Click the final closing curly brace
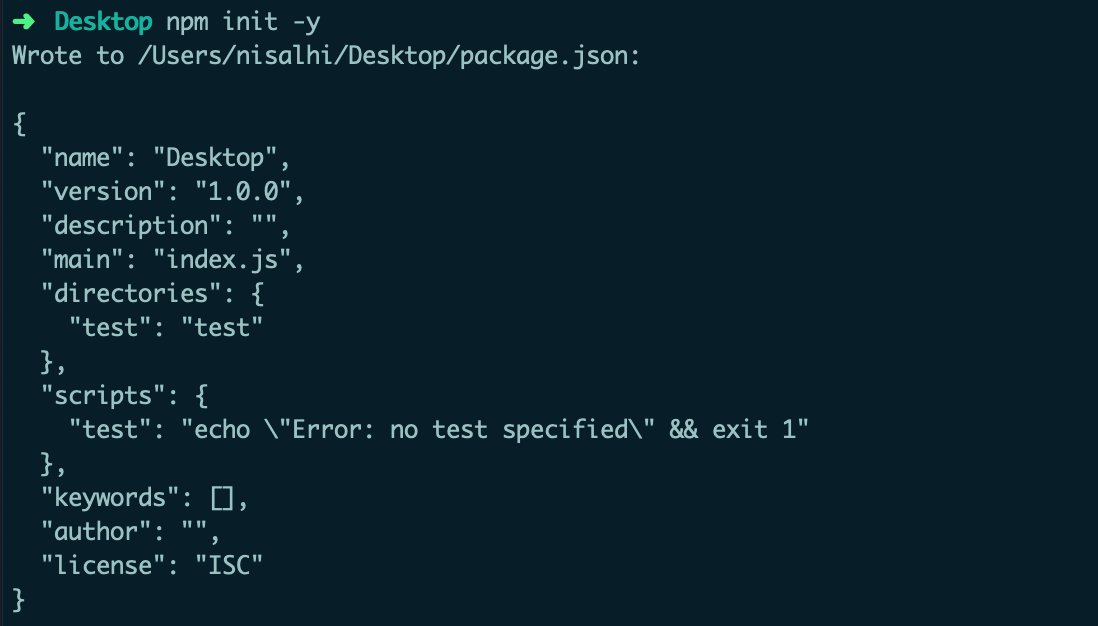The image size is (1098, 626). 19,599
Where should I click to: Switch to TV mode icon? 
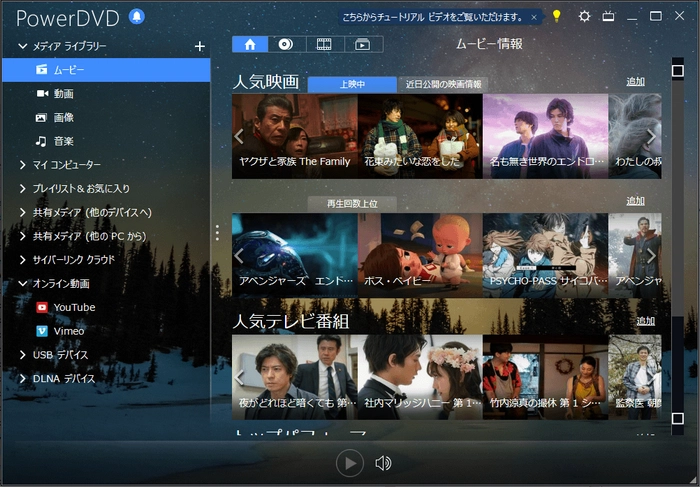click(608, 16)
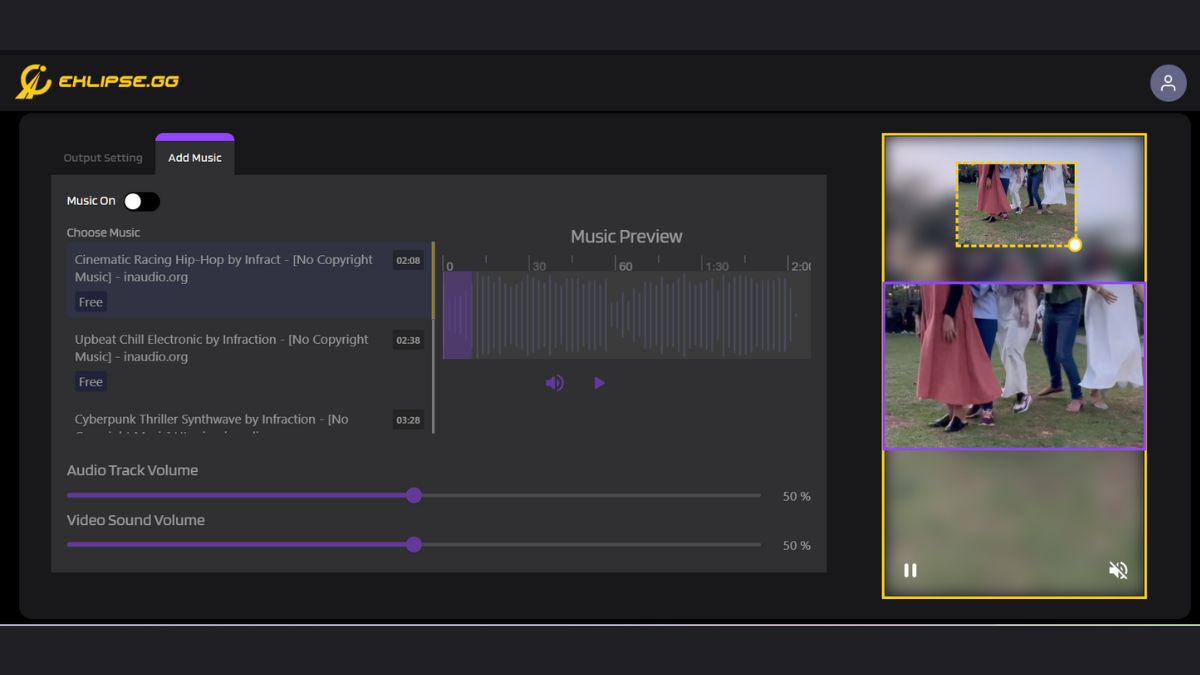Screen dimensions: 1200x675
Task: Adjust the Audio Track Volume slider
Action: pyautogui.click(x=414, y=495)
********
Transcribe every line of the records exactly. Pictures do not belong in the copy.

Click the final closing curly brace
The image size is (1098, 626). 19,599
Where should I click to: Switch to TV mode icon? 
click(608, 16)
Screen dimensions: 1200x675
Task: Adjust the Audio Track Volume slider
Action: pyautogui.click(x=414, y=495)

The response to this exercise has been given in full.